I am at the P2PU NY Camp organized by John Britton, and in one of today’s session Alan Webb led a brainstorm to identify additional ideas for long-term P2PU sustainability (see this page for our notes). And 5 minutes later this email from Beth Harris at Smarthistory (the amazing multi-media web book about art and art history) arrived.

We’ve just launched a Kickstarter campaign to create at least 100 new videos. This will make Smarthistory a truly viable, free alternative to the traditional and very expensive art history textbook for you, and for students around the world.

How are these two things related? In our sustainability conversation today kickstarter (and a related service called spot.us) came up and we were discussing about ways to integrate different aspects of P2PU with kickstarter campaigns.
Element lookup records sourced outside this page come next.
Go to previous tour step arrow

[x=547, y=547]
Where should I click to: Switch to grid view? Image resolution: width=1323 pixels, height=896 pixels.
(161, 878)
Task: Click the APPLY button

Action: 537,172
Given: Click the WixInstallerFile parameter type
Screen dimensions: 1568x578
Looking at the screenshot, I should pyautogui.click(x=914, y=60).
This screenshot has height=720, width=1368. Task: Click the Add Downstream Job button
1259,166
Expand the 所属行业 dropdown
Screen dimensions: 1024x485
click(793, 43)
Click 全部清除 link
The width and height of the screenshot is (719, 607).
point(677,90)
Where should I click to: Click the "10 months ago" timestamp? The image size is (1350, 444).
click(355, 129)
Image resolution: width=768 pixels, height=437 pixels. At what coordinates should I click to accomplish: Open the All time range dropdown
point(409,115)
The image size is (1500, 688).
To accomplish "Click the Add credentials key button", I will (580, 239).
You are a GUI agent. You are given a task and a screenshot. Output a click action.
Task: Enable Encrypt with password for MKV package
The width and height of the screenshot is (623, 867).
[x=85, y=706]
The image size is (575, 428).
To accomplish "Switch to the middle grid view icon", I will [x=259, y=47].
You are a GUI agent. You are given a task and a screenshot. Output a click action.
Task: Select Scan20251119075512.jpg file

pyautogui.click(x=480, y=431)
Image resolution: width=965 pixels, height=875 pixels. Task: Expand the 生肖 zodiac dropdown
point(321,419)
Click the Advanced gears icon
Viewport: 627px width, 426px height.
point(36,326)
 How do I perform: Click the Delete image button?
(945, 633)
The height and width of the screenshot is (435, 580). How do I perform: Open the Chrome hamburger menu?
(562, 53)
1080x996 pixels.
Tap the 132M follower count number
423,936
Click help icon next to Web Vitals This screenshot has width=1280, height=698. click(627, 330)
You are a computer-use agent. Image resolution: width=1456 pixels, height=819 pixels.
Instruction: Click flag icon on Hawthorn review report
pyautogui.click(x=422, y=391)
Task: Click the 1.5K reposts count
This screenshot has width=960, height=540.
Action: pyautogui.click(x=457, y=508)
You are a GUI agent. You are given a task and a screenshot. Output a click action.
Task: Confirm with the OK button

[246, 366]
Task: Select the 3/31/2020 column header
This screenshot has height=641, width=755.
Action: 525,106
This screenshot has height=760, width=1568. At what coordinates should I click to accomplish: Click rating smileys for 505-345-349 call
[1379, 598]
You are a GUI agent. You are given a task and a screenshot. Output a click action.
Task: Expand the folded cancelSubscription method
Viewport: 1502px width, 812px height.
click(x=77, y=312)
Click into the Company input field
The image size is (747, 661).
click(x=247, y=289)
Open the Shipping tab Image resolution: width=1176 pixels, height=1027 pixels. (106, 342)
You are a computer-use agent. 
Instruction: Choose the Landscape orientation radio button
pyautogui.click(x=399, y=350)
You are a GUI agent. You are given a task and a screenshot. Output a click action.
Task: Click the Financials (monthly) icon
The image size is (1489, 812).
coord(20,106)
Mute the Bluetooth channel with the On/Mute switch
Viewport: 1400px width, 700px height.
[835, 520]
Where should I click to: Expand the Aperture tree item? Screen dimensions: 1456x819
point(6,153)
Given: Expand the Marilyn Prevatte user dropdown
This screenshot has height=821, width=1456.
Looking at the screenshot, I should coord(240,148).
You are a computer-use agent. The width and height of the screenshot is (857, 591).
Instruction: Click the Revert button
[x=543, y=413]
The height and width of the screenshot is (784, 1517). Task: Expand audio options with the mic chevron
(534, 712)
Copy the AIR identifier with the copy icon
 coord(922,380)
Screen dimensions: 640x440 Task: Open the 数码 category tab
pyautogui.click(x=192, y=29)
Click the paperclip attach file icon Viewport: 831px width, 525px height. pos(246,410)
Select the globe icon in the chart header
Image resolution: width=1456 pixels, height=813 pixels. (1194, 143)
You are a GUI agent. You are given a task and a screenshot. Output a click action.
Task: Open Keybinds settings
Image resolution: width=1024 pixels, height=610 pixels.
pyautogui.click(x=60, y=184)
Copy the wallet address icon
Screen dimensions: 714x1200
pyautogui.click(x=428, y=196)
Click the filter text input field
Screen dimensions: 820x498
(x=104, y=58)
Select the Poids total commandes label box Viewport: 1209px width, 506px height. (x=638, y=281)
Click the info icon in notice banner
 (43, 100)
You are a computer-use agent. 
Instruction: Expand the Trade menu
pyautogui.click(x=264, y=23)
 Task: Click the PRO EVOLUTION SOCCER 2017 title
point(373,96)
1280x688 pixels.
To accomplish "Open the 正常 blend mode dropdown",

So, it was nice to see that others in the Open Edu space are looking at crowd funding mechanisms like kickstarter to support their efforts as well. Sustainability is a big issue for many OER and OCW projects – and getting the public involved is a great way to raise funds, and get a reality check on the services and value one provides. This approach doesn’t work for everything – some ideas are important, but more at the infrastructure level and might not appeal to a wide audience, but there are lots of things it could be used for. One idea was to help course organizers who can’t afford to run courses (and especially run courses repeatedly) raise funds through a P2PU kickstarter campaign – of which a small overhead charge would go towards supporting the core P2PU operations. There are lots of questions around paying for individual contributions in volunteer communities – and it has to be done carefully to not destabilize the intrinsic incentive mechanisms that are in place right now. But at the same time, tying some form of financial reward to individual courses would be a great gauge of value that users place in particular subjects, disciplines, or course organizers.